Глядя на них, Джейн приходили в голову самые разные мысли и фантазии, начиная от антиутопий старых лет, в которых поумневшие птицы становились агрессивными киллерами, то лубочных идиллий, в которых птицы и люди строят совместно мир, в котором живут существа, культивирующие озаренные восприятия. Откровенно говоря, опасения, несмотря на их кажущуюся малореальность, не отступали, и Джейн поделилась ими с ребятами. Те отреагировали довольно конструктивно, показав ей результаты своих исследований, касающихся именно таких социальных проявлений ворон, которые затрагивали вопросы сотрудничества или соперничества. Оказалось, их тоже беспокоил этот вопрос, и полученные данные были весьма обнадеживающими: на первых этапах обучения птицы вели себя довольно-таки эгоистически по принципу "кто сильнее – тот и прав". Не то, чтобы они дрались за еду – такого почти не наблюдалось, но конкуренция, в которой побеждала более проворная и хитрая птица, была вполне обычной. По мере того, как птицы развивали язык, развивалась и их социальная организация, и к удовольствию и облегчению ученых, развитие это шло в конструктивном направлении – стали часто проявляться дружественность и взаимовыручка.

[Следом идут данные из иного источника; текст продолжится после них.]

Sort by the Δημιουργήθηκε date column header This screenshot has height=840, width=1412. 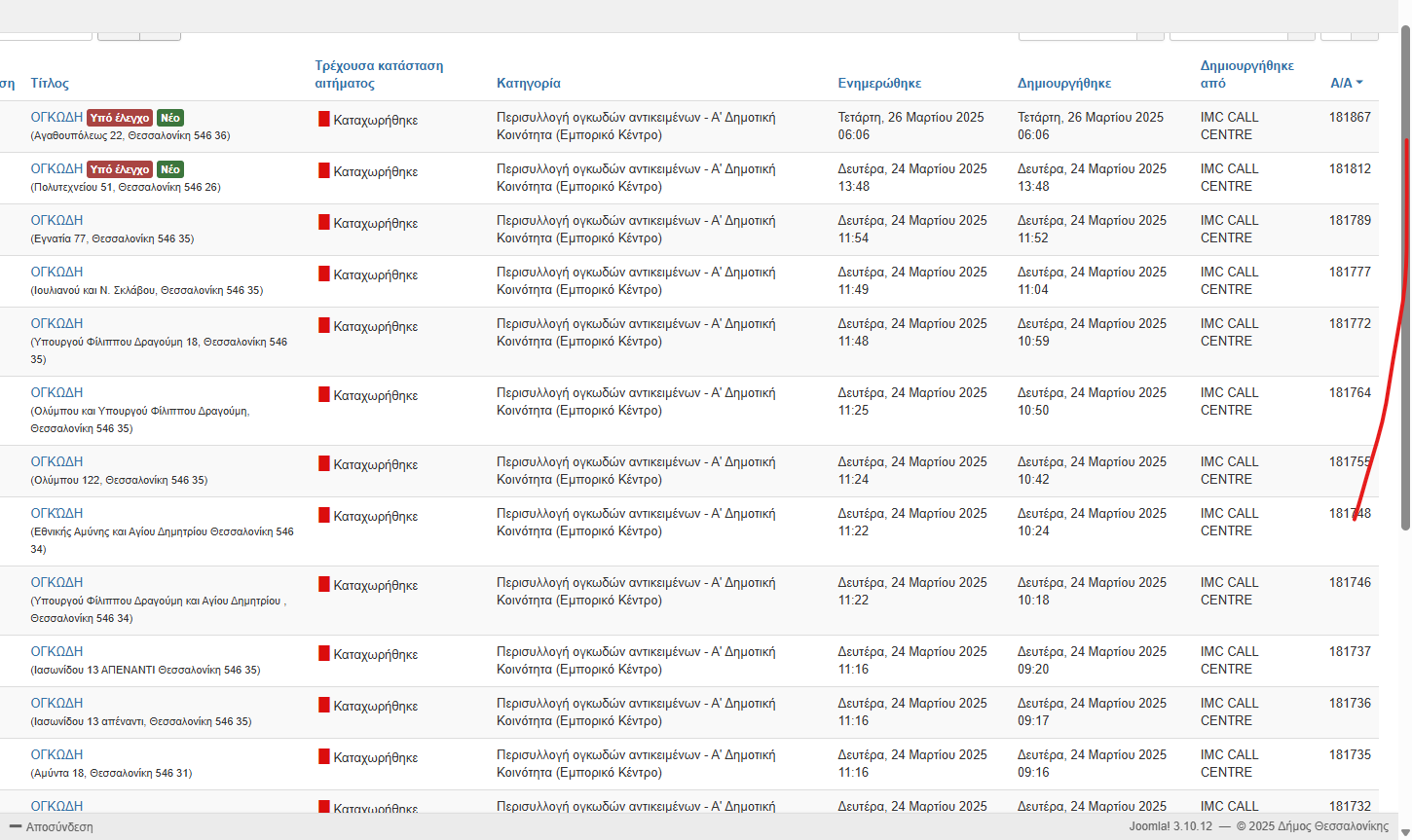point(1064,83)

Если раньше птенцов кормили только их родители, то сейчас любая взрослая птица могла отнести в зобу лакомый кусочек печенья и предложить его птенцу, что давало родителям возможность тратить свое время и на обучение, и на прочие птичьи дела. Более усложненными стали и их игры. Усиливалось их доверие к тем, кого они знают. Уже на третий день вороны стали брать еду из рук Джейн, и это было потрясающе. Такая пугливая птица, и так доверчива. Они позволяли себя трогать, перебирать перья, гладить. Джейн ласкала их пушистые головы, перебирала пальцами пух на животе, а птица подолгу стояла и смотрела на нее. В такие минуты подступала яркая радость и симпатия к этим живым мордам.